Um exame realizado pelo Instituto Adolfo Lutz descartou a infecção por ebola em um paciente de 37 anos, internado no Instituto Emílio Ribas, em São Paulo. A confirmação veio nesta segunda-feira (1º), após não ser detectado material genético do vírus na amostra coletada.
O homem, que veio da República Democrática do Congo, permanece sob cuidados intensivos após ter sido diagnosticado com meningite meningocócica.
A suspeita de ebola mobilizou as autoridades de saúde devido ao histórico de viagem do paciente a uma região do Congo com surto da doença e à apresentação de sintomas graves. Ele manifestou quadro clínico compatível com infecções sérias, o que acionou os protocolos de vigilância epidemiológica.
Antes de ser transferido para o Instituto Emílio Ribas, referência para doenças infecciosas, o homem buscou atendimento em uma Unidade de Pronto Atendimento (UPA). Inicialmente, houve suspeita de malária, mas os exames não foram conclusivos.
Ao chegar ao Emílio Ribas, o paciente apresentava um quadro de saúde grave, com diarreia, desorientação e rápida piora, necessitando de intubação.
Durante a investigação médica, exames apontaram a presença de meningite meningocócica. O diagnóstico foi confirmado pelo Instituto Adolfo Lutz, que identificou a bactéria Neisseria meningitidis como responsável pela doença.
Mesmo com o diagnóstico de meningite e o descarte de ebola, as equipes de saúde mantiveram o paciente em isolamento. Todos os protocolos de biossegurança para casos suspeitos de doenças infecciosas de alto risco foram seguidos no Instituto Emílio Ribas.
Risco de introdução do ebola no brasil é baixo
A Secretaria de Estado da Saúde de São Paulo (SES-SP) emitiu uma nota confirmando o descarte do caso de ebola.

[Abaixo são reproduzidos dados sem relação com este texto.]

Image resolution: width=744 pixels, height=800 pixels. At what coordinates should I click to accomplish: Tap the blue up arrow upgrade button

A investigação epidemiológica e laboratorial, conduzida pelo Centro de Informações Estratégicas em Vigilância em Saúde de São Paulo (CIEVS-SP) e pelo Instituto Adolfo Lutz, foi crucial para a conclusão.

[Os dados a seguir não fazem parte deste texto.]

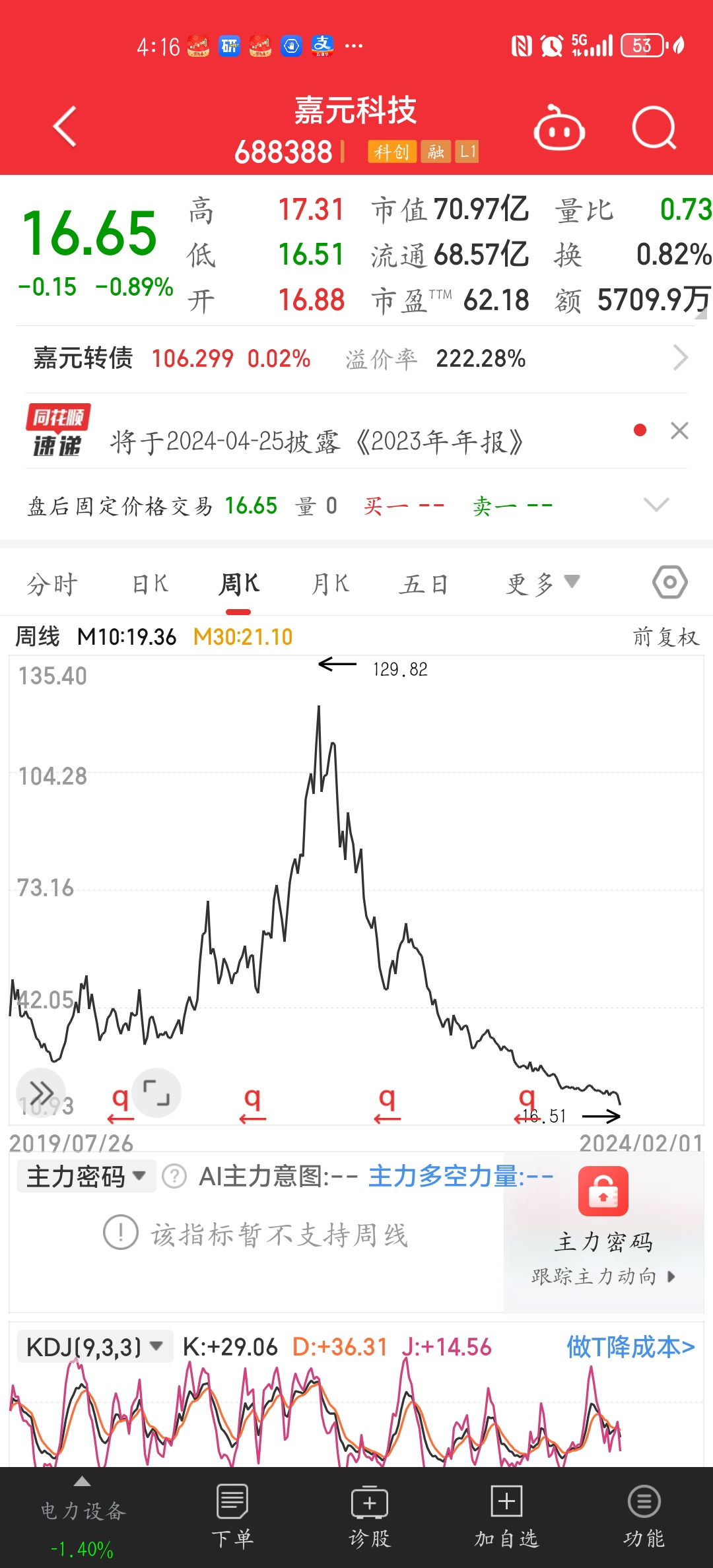Open the 主力密码 indicator dropdown
Viewport: 713px width, 1568px height.
pyautogui.click(x=86, y=1176)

A SES-SP reforçou que o risco de introdução da doença no Brasil e na América do Sul é considerado muito baixo. Entre os fatores que contribuem para essa avaliação estão:
A ausência histórica de transmissão autóctone de ebola no continente sul-americano.
A inexistência de voos diretos entre a região africana afetada e a América do Sul.

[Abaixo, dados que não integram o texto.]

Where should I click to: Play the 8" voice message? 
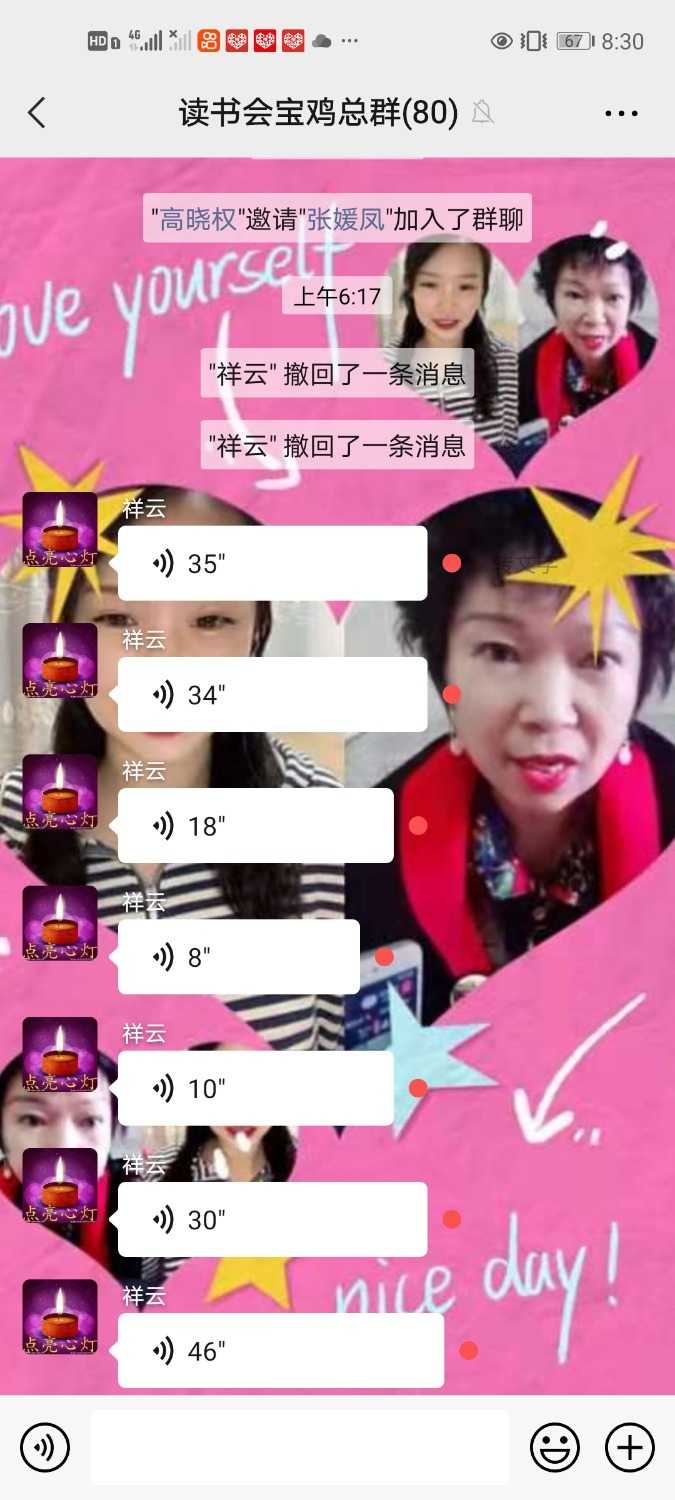click(238, 957)
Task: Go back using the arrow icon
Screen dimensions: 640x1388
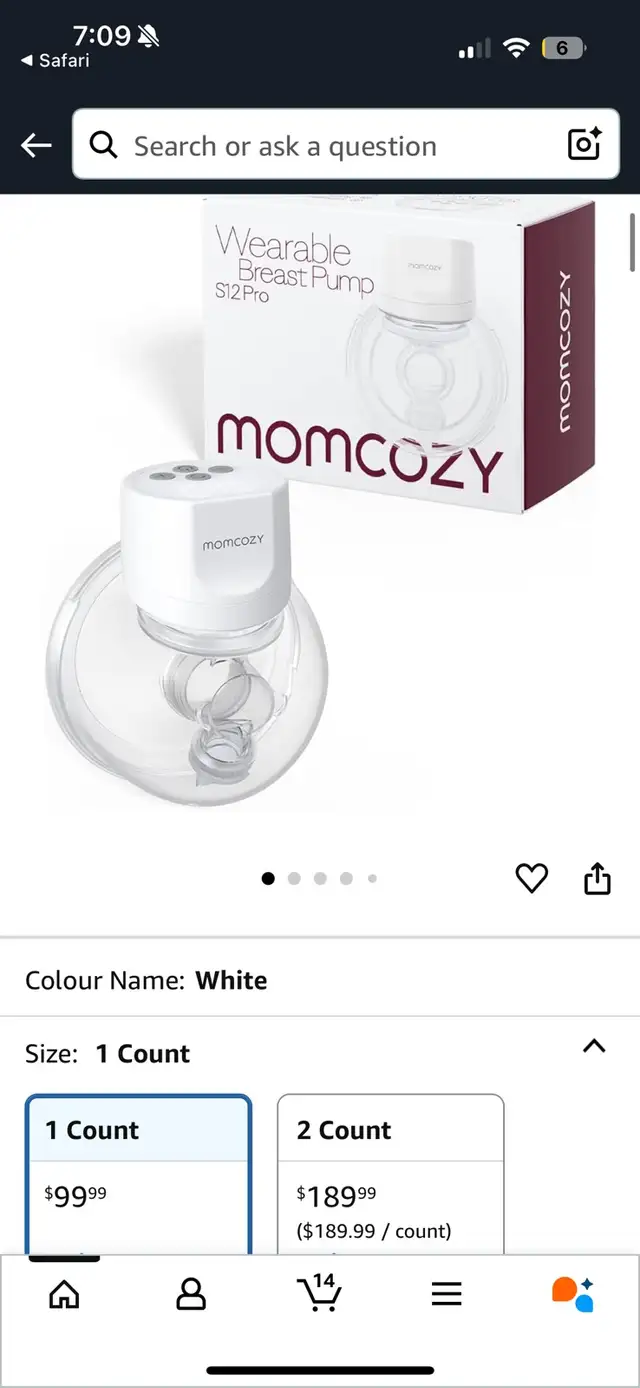Action: click(36, 146)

A forma de transmissão do vírus do ebola, que exige contato direto com fluidos corporais de pessoas sintomáticas infectadas.
Apesar do baixo risco, a orientação é para que os serviços de saúde permaneçam atentos. Devem ser avaliadas pessoas com febre e histórico de viagem, nos últimos 21 dias, para áreas com circulação do vírus. O mesmo vale para casos de contato direto com fluidos corporais de pessoas suspeitas ou confirmadas.
Como o vírus do ebola é transmitido?
O vírus do ebola é transmitido por meio do contato com fluidos corporais de alguém infectado, incluindo animais e cadáveres, ou a partir de superfícies e objetos contaminados.
Estes fluidos podem ser:
Sangue
Fezes
Vômito
Urina
Saliva
Fluído vaginal
Sêmen
Lágrimas
Suor
O risco de contágio do ebola é significativamente menor em comparação com a Covid-19, por exemplo, pois o vírus não é transmitido pelo ar. Isso contribui para que os riscos de uma nova pandemia sejam considerados pequenos.
Outro fator que minimiza o risco é que não há transmissão durante o período de incubação. A infecção se torna transmissível geralmente a partir do momento em que o paciente já apresenta sintomas, facilitando o rastreamento de contatos e o controle da doença.
Pacientes de ebola podem apresentar sintomas entre 2 e 21 dias após a infecção. Estes podem incluir febre, dores no corpo e fadiga. À medida que a infecção avança, a enfermidade normalmente causa diarreia, vômito e sangramentos inexplicáveis.